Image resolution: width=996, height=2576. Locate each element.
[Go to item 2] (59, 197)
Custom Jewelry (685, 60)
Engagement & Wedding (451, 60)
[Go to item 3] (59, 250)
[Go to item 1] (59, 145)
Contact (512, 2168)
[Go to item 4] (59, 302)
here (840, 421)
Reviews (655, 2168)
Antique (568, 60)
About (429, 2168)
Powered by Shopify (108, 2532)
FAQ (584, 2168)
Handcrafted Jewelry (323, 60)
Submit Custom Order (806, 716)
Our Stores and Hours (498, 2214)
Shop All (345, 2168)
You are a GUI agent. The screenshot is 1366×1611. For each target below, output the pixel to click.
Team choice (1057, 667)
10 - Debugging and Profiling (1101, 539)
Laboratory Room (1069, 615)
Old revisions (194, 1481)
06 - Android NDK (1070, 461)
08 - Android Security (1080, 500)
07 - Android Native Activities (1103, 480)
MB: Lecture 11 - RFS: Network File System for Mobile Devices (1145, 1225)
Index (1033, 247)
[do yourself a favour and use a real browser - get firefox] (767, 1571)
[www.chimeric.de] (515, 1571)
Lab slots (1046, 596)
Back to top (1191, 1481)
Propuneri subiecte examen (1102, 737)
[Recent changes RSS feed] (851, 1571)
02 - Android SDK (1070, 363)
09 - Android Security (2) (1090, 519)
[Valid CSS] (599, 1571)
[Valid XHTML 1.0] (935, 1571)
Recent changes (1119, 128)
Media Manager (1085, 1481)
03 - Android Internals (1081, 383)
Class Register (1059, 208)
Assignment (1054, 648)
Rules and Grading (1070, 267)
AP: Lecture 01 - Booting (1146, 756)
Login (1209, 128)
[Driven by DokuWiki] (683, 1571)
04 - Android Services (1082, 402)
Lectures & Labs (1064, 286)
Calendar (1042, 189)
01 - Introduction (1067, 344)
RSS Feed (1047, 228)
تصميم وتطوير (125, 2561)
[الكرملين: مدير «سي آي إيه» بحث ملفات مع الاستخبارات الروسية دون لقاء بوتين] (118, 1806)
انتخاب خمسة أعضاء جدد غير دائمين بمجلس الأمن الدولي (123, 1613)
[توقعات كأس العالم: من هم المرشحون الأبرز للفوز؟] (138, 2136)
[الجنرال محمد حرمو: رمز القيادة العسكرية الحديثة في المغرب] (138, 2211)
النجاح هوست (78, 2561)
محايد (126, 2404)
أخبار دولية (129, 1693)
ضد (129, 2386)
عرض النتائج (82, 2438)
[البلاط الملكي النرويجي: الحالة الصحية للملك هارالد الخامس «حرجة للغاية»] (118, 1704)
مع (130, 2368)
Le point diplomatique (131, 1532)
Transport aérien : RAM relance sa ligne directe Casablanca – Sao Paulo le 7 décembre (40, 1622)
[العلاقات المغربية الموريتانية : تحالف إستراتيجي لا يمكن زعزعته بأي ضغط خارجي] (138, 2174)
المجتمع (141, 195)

§ **Task objective**
Copy exactly the lines that run from the first line of the data to the line containing "FAQ (584, 2168)", please, with both ends included and nothing else.

§ **Exercise response**
Image resolution: width=996, height=2576. Locate each element.
[Go to item 2] (59, 197)
Custom Jewelry (685, 60)
Engagement & Wedding (451, 60)
[Go to item 3] (59, 250)
[Go to item 1] (59, 145)
Contact (512, 2168)
[Go to item 4] (59, 302)
here (840, 421)
Reviews (655, 2168)
Antique (568, 60)
About (429, 2168)
Powered by Shopify (108, 2532)
FAQ (584, 2168)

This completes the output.